A grant of $275,000 is supporting City Harvest’s work to redistribute 23 million pounds of produce donated by farmers, distributors, and food manufacturers. The group is coordinating with the Food Bank to get more fresh produce to the City’s emergency feeding programs. Unfortunately, illness, age, or disability prevents some seniors from traveling to these feeding programs. Citymeals-on-Wheels, a nonprofit founded in 1982 with a grant from The Trust, delivers hot and frozen meals to poor and homebound seniors on weekends and holidays, when the City-run Meals-on-Wheels program does not deliver. A grant of $500,000 will help continue this critical service.

Unlocking the Money

“In developing these grants, we looked at ways we could help effective groups provide the most service for the most people most efficiently,” said Joyce Bove, The Trust’s senior vice president of programs. “For example, our grant to the New York City Financial Network Action Consortium will provide financial counseling and unlock millions of federal dollars in Earned Income Tax Credits, food stamps, and other benefits for eligible New Yorkers, making our $560,000 grant go a very long way.” The Consortium is partnering with the Food Bank and the Women’s Center for Education and Career Advancement to provide these services at neighborhood sites.

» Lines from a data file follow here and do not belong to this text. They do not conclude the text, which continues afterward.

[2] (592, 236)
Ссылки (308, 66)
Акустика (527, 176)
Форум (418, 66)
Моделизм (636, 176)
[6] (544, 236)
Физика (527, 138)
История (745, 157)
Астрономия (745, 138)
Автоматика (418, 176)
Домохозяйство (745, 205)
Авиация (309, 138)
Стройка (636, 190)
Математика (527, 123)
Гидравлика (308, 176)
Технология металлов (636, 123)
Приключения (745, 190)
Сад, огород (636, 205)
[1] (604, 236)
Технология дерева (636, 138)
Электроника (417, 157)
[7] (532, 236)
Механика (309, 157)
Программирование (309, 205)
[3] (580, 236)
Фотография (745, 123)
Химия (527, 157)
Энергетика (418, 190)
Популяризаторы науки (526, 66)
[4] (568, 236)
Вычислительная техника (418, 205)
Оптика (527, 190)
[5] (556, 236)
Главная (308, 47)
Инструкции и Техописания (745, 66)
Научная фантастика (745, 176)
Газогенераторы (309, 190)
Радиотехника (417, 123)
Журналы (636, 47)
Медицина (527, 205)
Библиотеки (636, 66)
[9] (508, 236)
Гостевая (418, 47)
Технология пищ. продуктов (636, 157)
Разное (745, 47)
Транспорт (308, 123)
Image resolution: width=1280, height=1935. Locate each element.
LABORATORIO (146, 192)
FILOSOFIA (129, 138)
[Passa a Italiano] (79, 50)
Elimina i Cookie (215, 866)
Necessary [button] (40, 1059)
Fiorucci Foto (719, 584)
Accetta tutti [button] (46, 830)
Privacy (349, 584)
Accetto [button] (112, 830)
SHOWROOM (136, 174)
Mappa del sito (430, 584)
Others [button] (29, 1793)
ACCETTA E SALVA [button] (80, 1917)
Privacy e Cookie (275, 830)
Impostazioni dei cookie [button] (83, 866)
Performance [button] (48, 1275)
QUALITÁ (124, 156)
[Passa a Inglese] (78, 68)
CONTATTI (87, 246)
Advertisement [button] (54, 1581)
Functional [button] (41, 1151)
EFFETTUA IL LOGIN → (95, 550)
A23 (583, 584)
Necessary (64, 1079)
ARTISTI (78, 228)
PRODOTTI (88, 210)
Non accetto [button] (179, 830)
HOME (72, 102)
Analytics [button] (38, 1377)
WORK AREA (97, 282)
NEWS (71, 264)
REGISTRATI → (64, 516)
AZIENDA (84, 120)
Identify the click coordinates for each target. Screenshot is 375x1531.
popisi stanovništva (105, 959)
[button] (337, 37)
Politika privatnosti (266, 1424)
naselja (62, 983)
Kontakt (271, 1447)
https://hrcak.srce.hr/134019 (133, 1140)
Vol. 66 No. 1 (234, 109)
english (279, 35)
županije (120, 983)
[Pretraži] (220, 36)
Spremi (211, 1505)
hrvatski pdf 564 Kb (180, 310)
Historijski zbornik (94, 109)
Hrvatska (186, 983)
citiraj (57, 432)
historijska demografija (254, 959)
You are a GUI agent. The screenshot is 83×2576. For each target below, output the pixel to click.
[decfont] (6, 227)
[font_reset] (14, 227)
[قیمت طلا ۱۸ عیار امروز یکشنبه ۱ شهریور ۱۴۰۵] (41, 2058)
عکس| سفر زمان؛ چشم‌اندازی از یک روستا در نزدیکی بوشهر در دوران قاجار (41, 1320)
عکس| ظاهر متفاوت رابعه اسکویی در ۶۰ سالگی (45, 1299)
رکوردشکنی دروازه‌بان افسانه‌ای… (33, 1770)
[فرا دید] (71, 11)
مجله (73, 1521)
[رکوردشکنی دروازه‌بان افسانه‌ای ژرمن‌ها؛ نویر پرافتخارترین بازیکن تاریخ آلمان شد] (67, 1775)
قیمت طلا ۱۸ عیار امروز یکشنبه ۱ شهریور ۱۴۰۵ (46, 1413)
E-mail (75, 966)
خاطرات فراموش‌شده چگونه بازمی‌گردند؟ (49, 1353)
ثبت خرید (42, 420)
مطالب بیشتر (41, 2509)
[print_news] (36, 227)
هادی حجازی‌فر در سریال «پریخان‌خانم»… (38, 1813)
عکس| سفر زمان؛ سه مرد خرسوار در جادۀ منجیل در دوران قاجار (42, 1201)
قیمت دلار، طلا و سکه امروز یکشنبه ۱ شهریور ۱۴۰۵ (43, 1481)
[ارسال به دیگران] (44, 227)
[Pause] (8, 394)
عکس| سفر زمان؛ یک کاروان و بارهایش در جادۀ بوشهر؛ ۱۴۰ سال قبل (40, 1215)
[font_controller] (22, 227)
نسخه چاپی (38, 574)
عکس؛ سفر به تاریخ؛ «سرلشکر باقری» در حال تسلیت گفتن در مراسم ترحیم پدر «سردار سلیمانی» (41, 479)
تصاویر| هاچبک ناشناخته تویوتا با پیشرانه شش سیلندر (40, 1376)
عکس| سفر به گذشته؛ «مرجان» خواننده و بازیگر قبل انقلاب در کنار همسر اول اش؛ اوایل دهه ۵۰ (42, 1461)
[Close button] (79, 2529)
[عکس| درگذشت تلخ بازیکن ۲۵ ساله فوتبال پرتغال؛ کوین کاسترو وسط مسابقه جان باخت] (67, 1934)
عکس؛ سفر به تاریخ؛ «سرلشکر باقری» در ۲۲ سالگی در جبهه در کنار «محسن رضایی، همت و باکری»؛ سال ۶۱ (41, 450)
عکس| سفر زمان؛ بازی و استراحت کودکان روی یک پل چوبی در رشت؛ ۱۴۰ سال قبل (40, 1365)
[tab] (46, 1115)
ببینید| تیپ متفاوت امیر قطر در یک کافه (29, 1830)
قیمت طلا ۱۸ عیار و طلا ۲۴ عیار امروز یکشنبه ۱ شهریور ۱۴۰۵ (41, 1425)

Similarly, a $1.2 million grant to Legal Services NYC will support a partnership with the Legal Aid Society to expand legal services for New Yorkers. Agency staff will work with clients to determine eligibility for public benefits, Earned Income Tax Credits, or unemployment insurance. They will also deal with illegal debt collection and home foreclosures, and when all else fails, help people file for bankruptcy.

Keeping Services Running at Settlement Houses

For more than 100 years, the City’s settlement houses have opened their doors to immigrants and poor people. The 36 houses offer education, social services, job training, and recreation for people of all ages. Already serving more than 500,000 New Yorkers in some of the City’s poorest neighborhoods, they are facing an unprecedented increase in demand. A grant of $1,300,000 to United Neighborhood Houses of New York is helping to sustain early childhood and afterschool programs for youth, senior centers, adult education, and job workshops. In addition, the grant will enable the settlements to give out emergency cash to prevent evictions, and provide food for the hungry.

Helping Cancer Patients Pay their Bills

People with cancer are confronting mounting drug and health care costs. Even those with employer insurance face cuts in covered services along with higher premiums, deductibles, and copayments. Many newer cancer drugs are not covered by Medicaid and the elderly enrolled in Medicare can get stuck in a coverage gap in which they pay the full cost of all their drugs. With these problems exacerbated by the recession, Cancer Care has seen a significant increase in requests for help with medical costs. With an $850,000 grant, Cancer Care is paying for chemotherapy, radiation, and other treatment-related costs including pain medication, childcare, transportation, and home care for people who can’t afford it.

Providing Rent and Mortgage Relief to Stop Foreclosures and Evictions

Preventing homelessness, rather than coping with its aftermath, has long been a priority for The Trust. With more homeowners and renters facing foreclosure and eviction, a $1,000,000 grant will help the Bridge Fund of New York double the number of people it works with. This year, they will make small loans and grants to 700 families and refer an additional 3,600 for financial services and public benefits. To improve the prospects that families will remain in their homes, the Fund will hold bi-weekly money management workshops in multiple languages at various places around the City.

“These kinds of grants have always been a major part of our giving,” said Lorie Slutsky, The Trust’s president. “What’s different is that we have given significantly more money to agencies that have the ability to increase the number of people they help, but face a serious dropoff in private and public funding.”